Cloverleaf’s stadium wasn’t big enough for the anticipated finale against Highland, either, so the school rented and installed extra bleachers for the big game — and many spectators still had to stand. Cloverleaf entered with a 7-2 record, while Highland was an undefeated 9-0.

Advertisement

Because of the relatively limited size of the Ohio postseason bracket, Cloverleaf needed a win to make the playoffs for the first time in program history.

“This was our best team in school history, and this was the biggest game in school history,” Juszczyk remembered. “This was a huge deal, and it was Highland standing in front of us. We had to beat Snook.”

There’s a photo of Juszczyk and Snook, captains of their respective teams, both hulking figures weighing over 220 pounds among their average-sized high school teammates, meeting at midfield for the coin toss. Physically, the two stars looked like mirror images of each other.

Chris Snook (No. 44) and Kyle Juszczyk meet at midfield for the coin toss before their senior year showdown. (Courtesy of Kyle Juszczyk)

Over the white-knuckle ride that was the next four quarters and two overtime periods, they’d play that way.

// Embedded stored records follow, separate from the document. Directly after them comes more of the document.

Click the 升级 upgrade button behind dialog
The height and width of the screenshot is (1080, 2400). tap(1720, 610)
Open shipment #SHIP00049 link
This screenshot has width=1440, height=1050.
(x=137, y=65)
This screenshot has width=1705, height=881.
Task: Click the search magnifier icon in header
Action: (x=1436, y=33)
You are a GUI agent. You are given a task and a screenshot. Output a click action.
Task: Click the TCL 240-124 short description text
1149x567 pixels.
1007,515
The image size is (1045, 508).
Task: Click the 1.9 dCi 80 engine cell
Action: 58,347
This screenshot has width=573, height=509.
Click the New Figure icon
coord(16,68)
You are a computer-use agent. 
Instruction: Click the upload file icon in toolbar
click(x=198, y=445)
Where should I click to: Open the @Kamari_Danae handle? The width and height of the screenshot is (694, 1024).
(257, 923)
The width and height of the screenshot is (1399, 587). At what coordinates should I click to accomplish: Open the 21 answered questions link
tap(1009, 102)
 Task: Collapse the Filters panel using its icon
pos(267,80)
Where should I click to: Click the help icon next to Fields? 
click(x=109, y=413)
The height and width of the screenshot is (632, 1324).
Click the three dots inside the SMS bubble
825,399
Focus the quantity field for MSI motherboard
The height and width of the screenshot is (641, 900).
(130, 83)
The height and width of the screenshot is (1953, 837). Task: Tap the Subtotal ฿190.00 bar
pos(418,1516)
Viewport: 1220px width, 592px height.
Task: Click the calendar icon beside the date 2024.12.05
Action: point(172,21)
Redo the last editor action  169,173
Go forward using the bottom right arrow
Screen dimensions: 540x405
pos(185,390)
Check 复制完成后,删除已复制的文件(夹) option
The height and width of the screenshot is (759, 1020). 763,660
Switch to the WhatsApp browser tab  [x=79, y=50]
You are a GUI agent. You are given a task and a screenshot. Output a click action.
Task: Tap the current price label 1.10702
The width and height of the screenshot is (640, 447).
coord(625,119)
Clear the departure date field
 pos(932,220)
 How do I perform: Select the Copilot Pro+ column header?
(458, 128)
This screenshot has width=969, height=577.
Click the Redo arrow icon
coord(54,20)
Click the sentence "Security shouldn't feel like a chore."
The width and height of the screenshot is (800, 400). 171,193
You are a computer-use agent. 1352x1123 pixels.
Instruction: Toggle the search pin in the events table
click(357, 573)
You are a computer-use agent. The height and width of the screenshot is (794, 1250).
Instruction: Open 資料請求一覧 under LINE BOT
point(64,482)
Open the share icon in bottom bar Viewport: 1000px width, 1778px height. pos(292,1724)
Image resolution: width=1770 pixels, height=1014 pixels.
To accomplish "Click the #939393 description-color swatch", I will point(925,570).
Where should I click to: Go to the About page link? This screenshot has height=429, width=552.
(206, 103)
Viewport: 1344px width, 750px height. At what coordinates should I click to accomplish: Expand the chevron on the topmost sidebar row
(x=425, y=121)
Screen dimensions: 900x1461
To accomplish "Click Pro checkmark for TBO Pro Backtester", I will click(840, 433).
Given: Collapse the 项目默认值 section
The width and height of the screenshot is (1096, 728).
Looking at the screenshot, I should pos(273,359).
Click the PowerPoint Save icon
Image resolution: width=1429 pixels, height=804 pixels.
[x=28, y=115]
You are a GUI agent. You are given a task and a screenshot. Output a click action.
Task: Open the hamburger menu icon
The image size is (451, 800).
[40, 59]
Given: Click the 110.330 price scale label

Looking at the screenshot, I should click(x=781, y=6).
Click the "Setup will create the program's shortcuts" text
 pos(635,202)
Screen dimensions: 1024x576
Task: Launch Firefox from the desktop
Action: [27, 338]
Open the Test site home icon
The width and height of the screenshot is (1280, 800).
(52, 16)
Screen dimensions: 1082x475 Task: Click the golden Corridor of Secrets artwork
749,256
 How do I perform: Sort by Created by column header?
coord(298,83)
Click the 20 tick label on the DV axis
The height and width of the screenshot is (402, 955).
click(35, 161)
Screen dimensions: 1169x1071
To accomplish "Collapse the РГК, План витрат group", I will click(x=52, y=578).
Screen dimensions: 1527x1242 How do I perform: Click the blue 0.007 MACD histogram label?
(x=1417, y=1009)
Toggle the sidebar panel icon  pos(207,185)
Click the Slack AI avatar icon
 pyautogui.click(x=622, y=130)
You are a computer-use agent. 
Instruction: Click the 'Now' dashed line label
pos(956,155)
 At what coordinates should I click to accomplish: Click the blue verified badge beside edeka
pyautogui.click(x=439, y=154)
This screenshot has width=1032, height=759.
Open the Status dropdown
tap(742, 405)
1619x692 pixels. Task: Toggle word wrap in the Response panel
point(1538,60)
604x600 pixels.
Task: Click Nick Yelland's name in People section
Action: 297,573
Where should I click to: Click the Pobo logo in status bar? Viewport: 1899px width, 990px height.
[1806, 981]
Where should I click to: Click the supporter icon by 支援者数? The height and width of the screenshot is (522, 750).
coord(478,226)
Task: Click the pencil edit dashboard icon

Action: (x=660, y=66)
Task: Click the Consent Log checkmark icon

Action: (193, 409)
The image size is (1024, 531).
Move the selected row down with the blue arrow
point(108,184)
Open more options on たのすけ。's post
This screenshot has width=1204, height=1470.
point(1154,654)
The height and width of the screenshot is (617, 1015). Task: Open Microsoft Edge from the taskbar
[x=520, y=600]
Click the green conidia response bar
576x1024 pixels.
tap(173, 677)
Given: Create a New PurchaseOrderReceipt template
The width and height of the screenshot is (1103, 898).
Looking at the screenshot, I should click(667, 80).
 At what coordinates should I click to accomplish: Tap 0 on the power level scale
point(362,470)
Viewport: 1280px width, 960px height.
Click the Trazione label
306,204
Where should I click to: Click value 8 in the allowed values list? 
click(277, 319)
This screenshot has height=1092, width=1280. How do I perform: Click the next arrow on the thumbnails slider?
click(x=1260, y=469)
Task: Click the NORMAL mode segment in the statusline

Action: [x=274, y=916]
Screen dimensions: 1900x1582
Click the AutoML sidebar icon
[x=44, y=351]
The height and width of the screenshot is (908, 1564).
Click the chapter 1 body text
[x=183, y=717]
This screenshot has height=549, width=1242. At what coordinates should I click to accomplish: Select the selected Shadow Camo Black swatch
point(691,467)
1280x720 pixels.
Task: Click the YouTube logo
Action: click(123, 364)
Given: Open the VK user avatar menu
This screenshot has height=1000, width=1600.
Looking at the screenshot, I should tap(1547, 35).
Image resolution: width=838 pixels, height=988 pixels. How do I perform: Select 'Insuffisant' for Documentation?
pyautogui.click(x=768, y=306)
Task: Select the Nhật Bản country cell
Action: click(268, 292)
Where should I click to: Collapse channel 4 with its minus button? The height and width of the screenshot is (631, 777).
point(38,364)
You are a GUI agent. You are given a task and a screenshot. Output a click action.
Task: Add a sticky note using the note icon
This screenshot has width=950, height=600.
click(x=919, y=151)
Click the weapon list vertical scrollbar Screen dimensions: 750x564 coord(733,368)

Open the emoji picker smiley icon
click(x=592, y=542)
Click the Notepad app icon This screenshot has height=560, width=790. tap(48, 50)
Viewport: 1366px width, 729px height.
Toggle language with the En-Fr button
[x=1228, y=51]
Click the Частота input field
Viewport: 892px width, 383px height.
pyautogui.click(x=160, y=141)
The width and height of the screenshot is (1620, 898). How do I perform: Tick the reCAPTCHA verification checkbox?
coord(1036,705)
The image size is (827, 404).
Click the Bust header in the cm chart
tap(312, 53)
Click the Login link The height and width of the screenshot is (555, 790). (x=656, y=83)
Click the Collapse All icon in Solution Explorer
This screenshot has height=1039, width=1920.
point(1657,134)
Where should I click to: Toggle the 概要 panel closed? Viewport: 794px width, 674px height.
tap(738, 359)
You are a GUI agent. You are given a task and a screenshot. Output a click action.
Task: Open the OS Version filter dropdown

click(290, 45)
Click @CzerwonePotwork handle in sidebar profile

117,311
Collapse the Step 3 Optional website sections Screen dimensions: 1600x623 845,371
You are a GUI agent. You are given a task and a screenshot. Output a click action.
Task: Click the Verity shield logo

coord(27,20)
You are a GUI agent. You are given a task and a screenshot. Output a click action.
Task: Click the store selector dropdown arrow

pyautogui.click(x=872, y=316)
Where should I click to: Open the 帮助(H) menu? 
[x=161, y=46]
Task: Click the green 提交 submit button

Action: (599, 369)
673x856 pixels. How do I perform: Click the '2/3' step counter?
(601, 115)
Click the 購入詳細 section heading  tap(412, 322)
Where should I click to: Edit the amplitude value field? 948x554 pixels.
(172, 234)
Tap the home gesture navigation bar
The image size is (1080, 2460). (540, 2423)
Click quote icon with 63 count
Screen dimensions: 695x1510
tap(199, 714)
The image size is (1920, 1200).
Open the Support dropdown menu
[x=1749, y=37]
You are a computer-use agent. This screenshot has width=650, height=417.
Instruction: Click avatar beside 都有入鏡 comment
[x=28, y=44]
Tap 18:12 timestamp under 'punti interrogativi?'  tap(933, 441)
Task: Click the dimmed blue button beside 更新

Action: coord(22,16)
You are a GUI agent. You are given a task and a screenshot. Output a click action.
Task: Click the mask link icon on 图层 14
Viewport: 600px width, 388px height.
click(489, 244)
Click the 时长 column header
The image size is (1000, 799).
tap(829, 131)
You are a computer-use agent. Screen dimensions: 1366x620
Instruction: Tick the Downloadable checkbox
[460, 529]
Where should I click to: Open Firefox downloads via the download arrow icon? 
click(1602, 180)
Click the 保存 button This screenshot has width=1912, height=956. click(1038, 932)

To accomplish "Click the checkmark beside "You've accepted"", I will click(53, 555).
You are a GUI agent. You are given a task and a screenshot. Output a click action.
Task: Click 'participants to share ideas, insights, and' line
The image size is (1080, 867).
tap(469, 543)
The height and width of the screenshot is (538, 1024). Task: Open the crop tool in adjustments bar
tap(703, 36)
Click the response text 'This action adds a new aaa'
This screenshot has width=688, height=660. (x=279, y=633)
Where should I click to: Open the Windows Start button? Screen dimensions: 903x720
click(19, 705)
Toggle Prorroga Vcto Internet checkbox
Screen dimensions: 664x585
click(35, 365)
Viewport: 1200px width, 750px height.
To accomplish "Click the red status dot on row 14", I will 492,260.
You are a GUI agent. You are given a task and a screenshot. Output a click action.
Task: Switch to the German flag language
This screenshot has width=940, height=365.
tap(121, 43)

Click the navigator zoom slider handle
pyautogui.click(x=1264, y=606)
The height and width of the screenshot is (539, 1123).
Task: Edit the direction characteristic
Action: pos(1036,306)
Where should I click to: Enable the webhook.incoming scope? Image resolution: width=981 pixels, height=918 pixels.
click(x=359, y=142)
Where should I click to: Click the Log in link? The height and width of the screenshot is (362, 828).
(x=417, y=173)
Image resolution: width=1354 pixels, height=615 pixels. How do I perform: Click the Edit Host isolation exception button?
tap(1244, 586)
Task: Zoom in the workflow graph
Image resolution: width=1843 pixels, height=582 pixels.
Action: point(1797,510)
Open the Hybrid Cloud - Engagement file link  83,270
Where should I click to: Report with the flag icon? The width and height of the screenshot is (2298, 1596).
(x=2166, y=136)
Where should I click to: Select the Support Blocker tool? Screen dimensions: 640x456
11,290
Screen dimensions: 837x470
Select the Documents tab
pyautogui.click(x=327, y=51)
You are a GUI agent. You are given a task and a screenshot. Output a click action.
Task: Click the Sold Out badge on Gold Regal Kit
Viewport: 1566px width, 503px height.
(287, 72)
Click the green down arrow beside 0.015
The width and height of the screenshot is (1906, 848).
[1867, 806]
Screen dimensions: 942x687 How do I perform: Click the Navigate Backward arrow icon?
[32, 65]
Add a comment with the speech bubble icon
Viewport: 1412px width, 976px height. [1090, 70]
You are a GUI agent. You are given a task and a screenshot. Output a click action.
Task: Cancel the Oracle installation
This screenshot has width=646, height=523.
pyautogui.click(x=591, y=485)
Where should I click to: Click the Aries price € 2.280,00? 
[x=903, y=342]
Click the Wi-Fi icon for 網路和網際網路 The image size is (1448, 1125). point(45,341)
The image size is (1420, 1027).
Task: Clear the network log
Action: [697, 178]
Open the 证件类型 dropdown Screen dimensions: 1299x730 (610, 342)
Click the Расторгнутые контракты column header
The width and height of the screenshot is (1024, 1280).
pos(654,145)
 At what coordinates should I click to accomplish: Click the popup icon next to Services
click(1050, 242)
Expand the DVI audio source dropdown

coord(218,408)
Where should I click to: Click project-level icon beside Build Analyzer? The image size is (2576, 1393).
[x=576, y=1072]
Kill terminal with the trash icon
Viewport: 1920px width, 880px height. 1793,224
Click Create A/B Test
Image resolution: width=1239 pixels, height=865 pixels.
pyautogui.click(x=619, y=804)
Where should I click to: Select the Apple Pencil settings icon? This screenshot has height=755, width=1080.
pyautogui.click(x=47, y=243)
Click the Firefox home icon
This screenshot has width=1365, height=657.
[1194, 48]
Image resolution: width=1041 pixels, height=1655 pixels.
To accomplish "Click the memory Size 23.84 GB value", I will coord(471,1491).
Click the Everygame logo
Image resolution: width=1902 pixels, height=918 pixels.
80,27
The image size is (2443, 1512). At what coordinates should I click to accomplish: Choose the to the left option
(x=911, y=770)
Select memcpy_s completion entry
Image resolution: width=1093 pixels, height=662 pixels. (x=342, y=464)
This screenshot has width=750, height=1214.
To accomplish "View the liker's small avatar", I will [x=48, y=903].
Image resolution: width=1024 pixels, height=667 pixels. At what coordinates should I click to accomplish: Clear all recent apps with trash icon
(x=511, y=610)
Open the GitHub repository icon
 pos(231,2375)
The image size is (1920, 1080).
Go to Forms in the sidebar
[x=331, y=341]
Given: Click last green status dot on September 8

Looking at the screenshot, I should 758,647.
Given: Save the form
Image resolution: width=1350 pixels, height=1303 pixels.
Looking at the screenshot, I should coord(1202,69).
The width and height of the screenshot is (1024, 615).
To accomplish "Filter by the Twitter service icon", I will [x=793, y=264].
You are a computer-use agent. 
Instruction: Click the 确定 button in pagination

“It was a rivalry because we were both big dogs in football,” Juszczyk said of himself and Snook. “We were like the two big dogs in the league. You become rivals because of that.”

The stage was set for a matchup that the northeast Ohio high school football community would talk about for a long time.

A chilly late October rain doused Cloverleaf’s field that night, hampering both teams’ passing games and further magnifying the two premier players. Cloverleaf was already missing its quarterback Cody Roberts, who’d go on to play at Cornell, due to a broken collarbone.

Gault elected to not start Juszczyk at QB instead, even though he’d handled that role earlier in the season. Cloverleaf’s idea of using Juszczyk was similar to the one that the 49ers have now: He was most effective lining up at several different positions. This way, the defense had a harder time keying on Juszczyk as Cloverleaf fed him the ball from every angle imaginable.

“It was Snook and I, just going back and forth,” Juszczyk remembered. “There were so many monumental moments, especially when I played linebacker and he played running back — us meeting in the hole. It was like something out of a movie.”

Advertisement

Gault, whose dad and wife were both on the sideline, remembers when Juszczyk and Snook collided right in front of his guests.

“My dad turns to my wife and asks, ‘Do you still want your son to play football?'” Gault said. “She looked at my dad and said, ‘no.’ It sounded like someone took a baseball bat and hit a tree as hard as they could swing it.”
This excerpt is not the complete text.